Wednesday 26 October 2011

Death of the Ball Turret Gunner

I've no patience for people who lace rhetoric with moral imperatives. I'm supposed to care about people starving somewhere or some intolerable injustice being perpetrated in another location because it's the right thing to do. I'm presented with deserving cases that are almost always suitably photogenic. I've no patience because I've no faith in their sincerity, blah blah blah, their worthless words trip like lemmings over a cliff. I've witnessed how much people really care, it's not an impressive tally. Unless there's some suitable emotional bribe, something to stoke those cosey 'dogooder' embers in their hearts, such people will the overlook the most bestial brutality.

Randall Jarrell said it all for me in his poem, Death of the Ball Turret Gunner. With it he illustrates the murderous faculty of the state and the callousness with which it is exercised. Jarrell describes the drama of warfare with the imagery of abortion and illustrates the state's pitiless insistence for murder.
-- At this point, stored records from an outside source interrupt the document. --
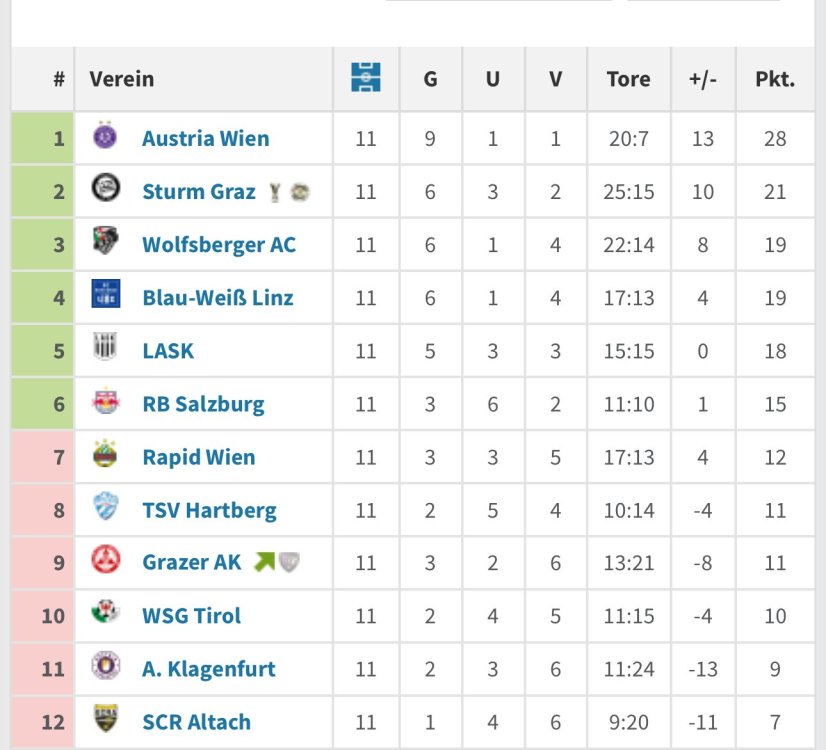Click the RB Salzburg red bull logo
Screen dimensions: 826x750
(x=105, y=402)
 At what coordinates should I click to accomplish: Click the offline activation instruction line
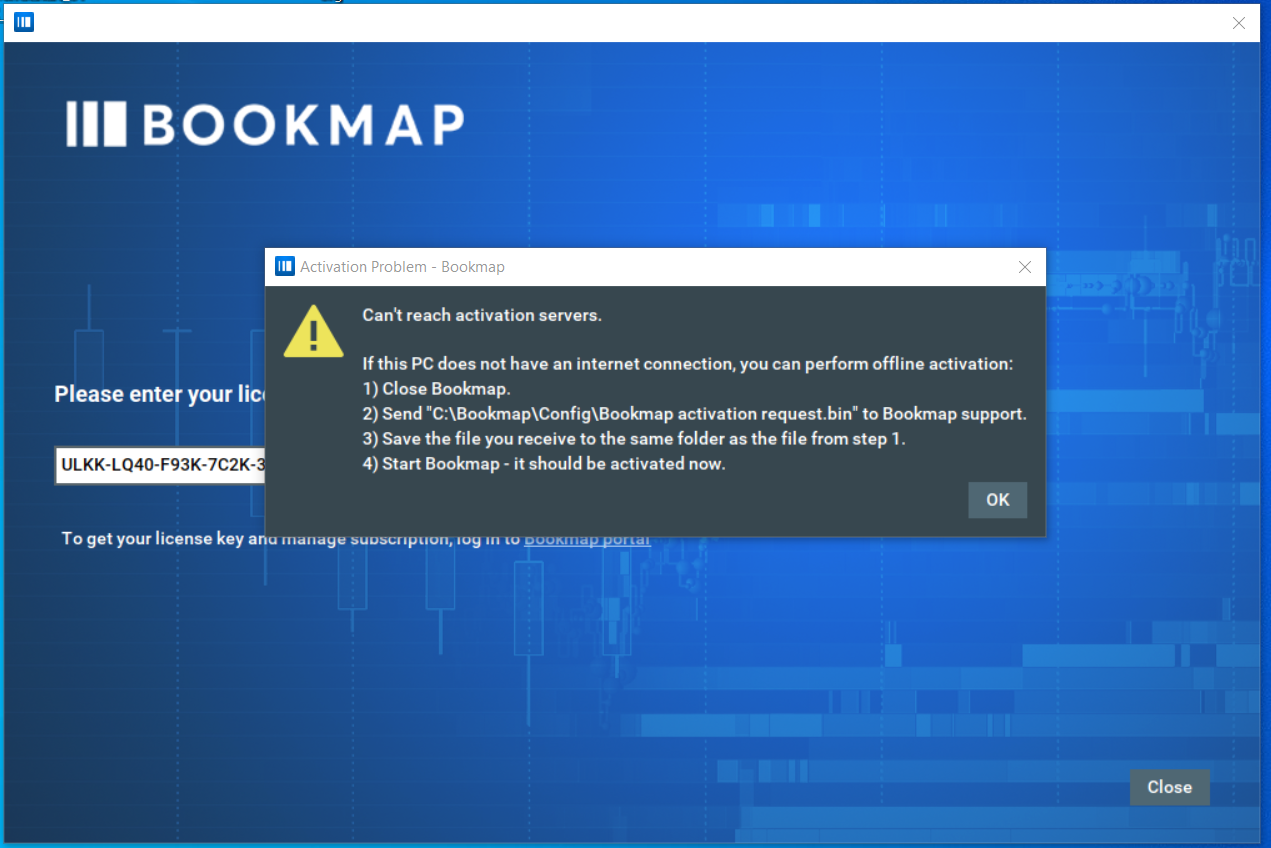click(x=687, y=364)
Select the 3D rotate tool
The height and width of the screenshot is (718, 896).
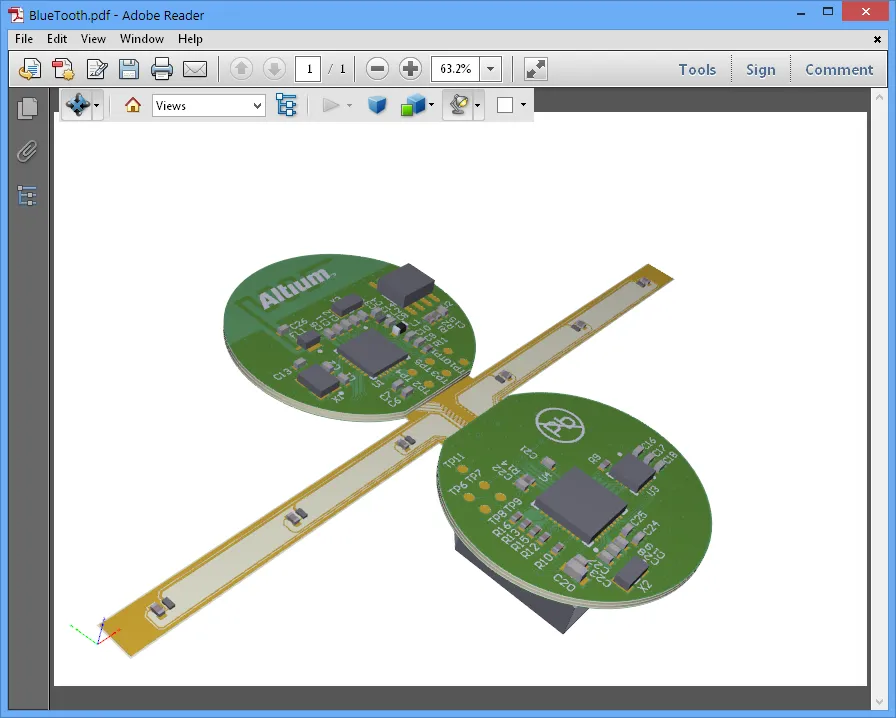click(76, 105)

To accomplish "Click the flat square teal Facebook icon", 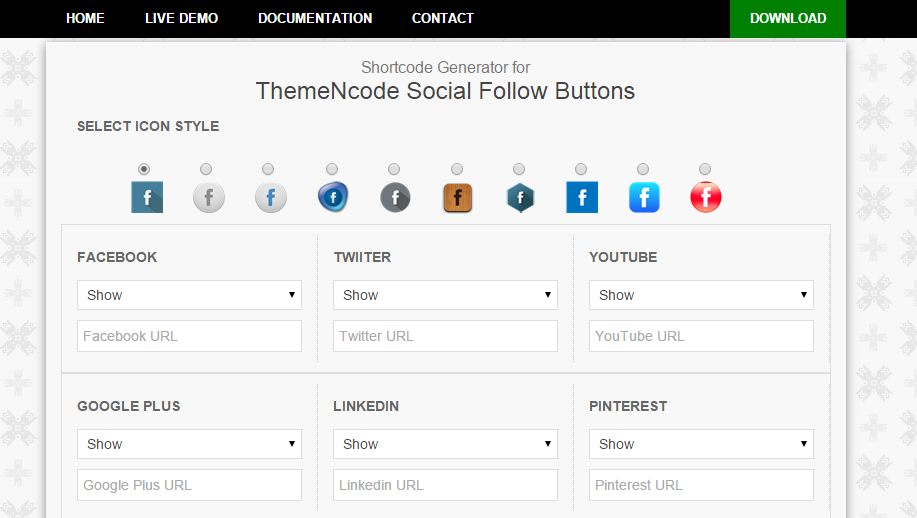I will click(x=147, y=197).
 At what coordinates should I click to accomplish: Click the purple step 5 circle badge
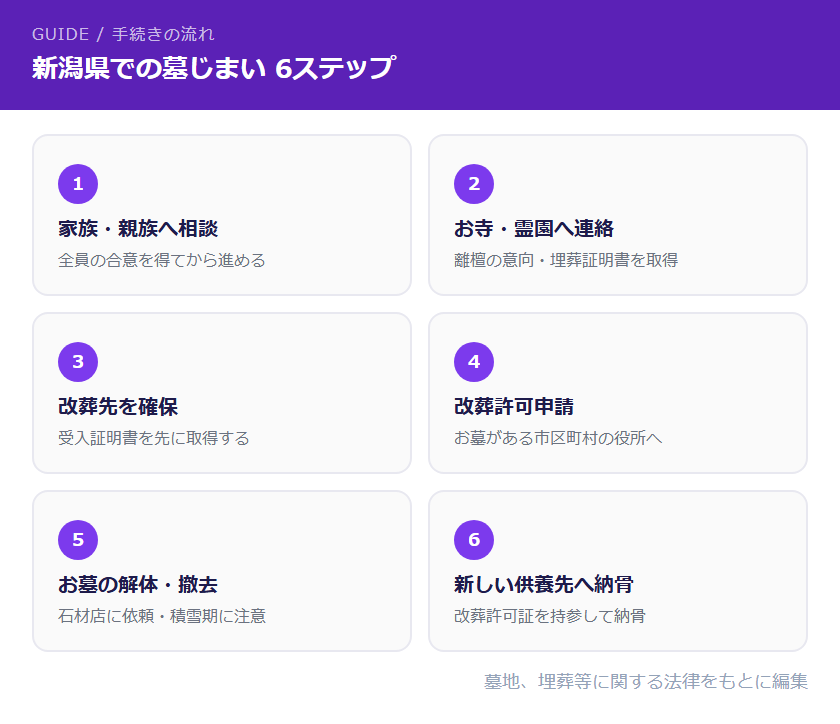[x=78, y=540]
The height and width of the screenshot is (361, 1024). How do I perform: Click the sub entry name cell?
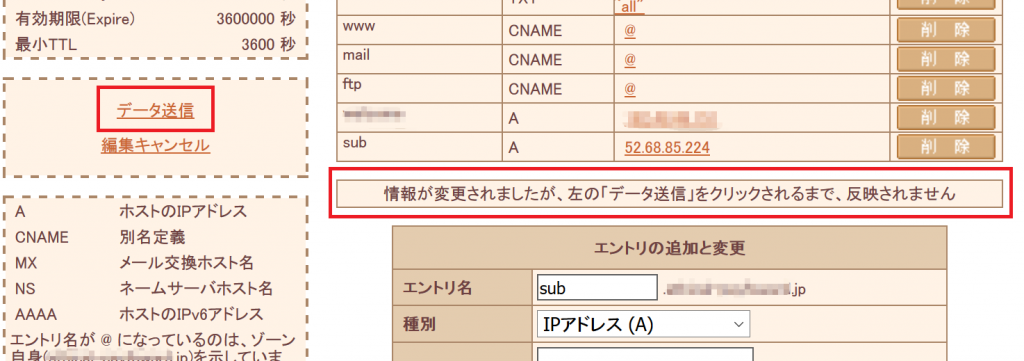tap(419, 148)
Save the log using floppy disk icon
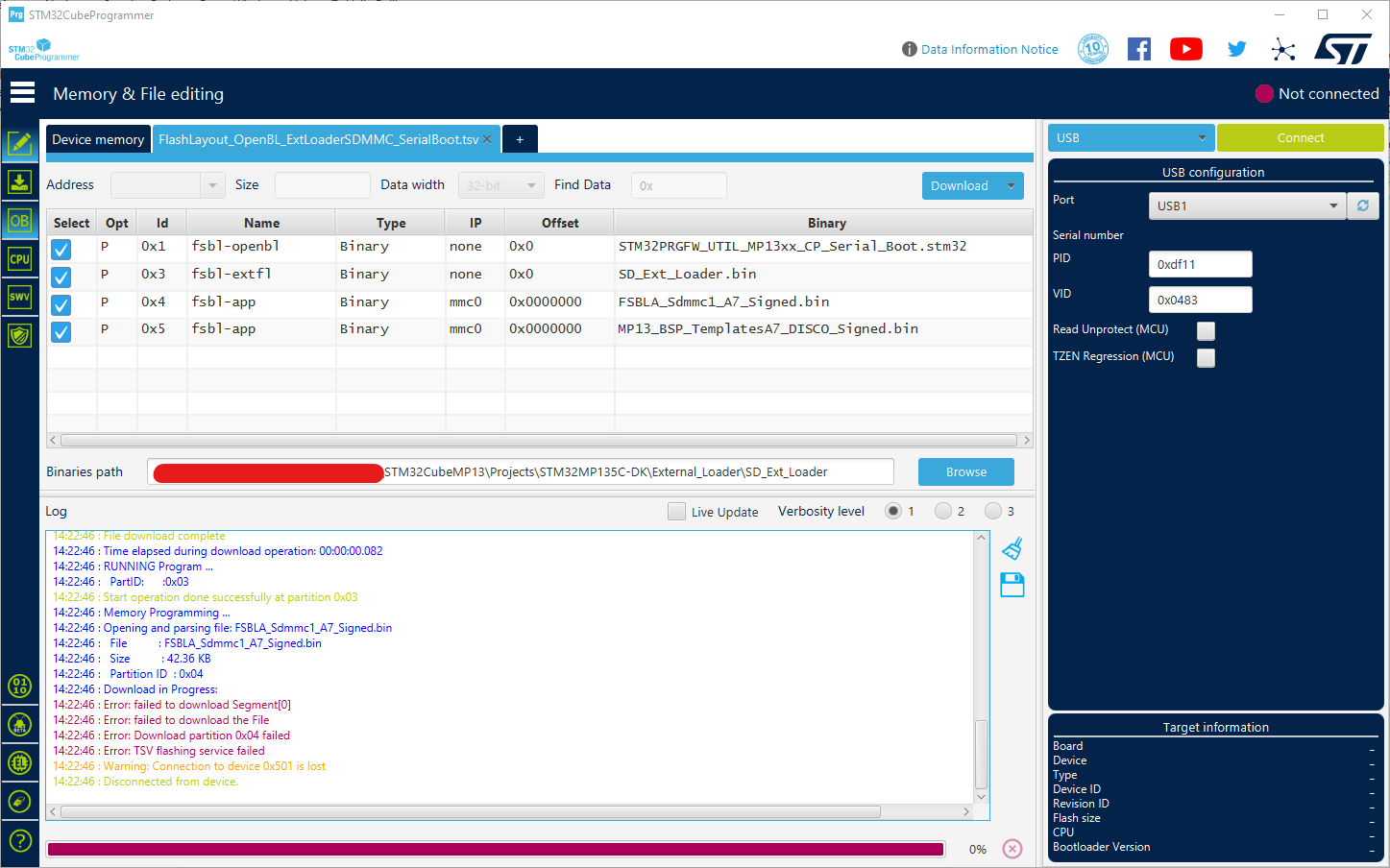 1012,585
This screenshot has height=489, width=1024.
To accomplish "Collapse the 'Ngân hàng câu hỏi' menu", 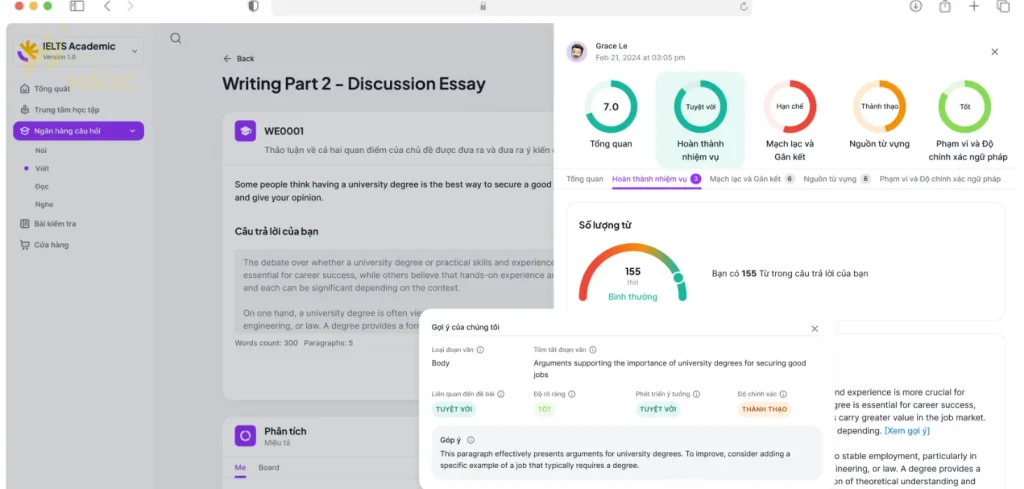I will (132, 131).
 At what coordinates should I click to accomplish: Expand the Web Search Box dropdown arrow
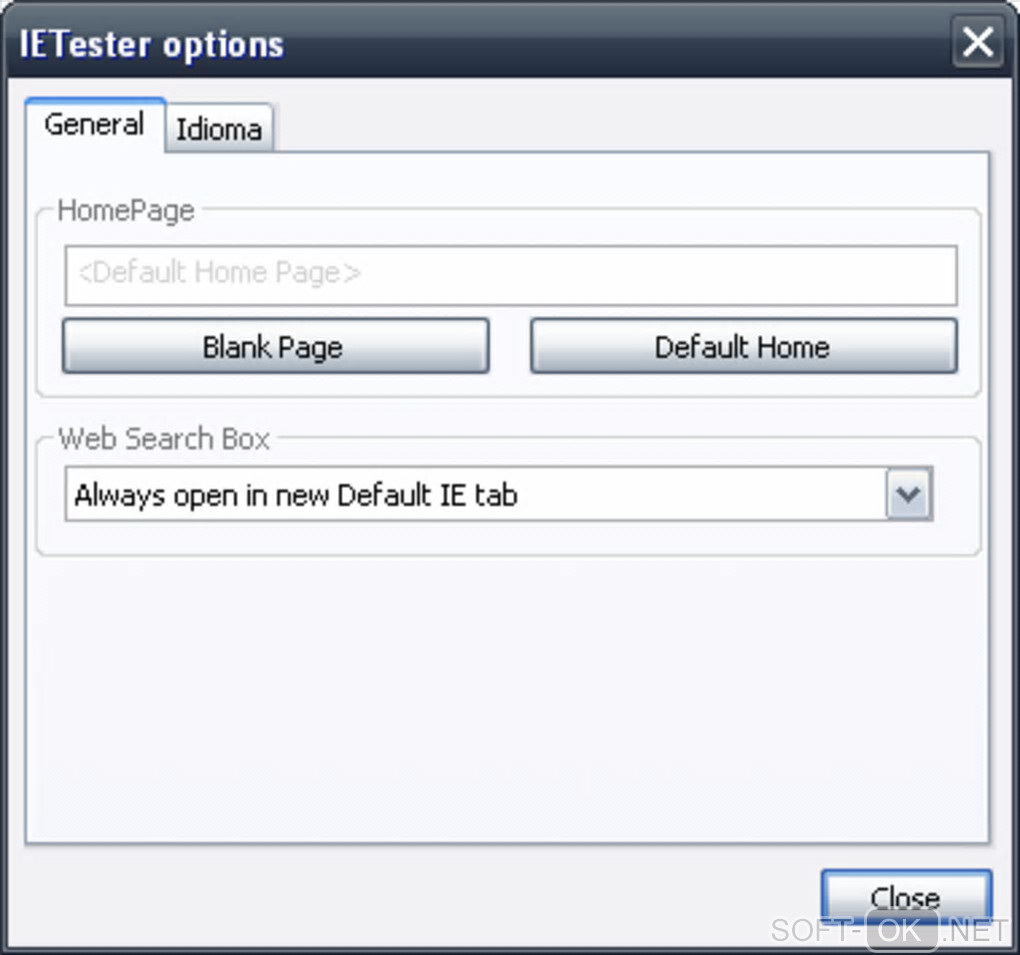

Now this is where I'm supposed to be expounding my own moral argument, nothing could be further from the truth. I don't believe there's a any practical alternative to either of those practices but please don't lie to me any more. Don't tell me you're doing for the love of humanity, you're doing it for self interest. You're launching missiles into crowded markets or flushing children down the bog because it's better for you. You're not doing it for democracy or a woman's right to choose.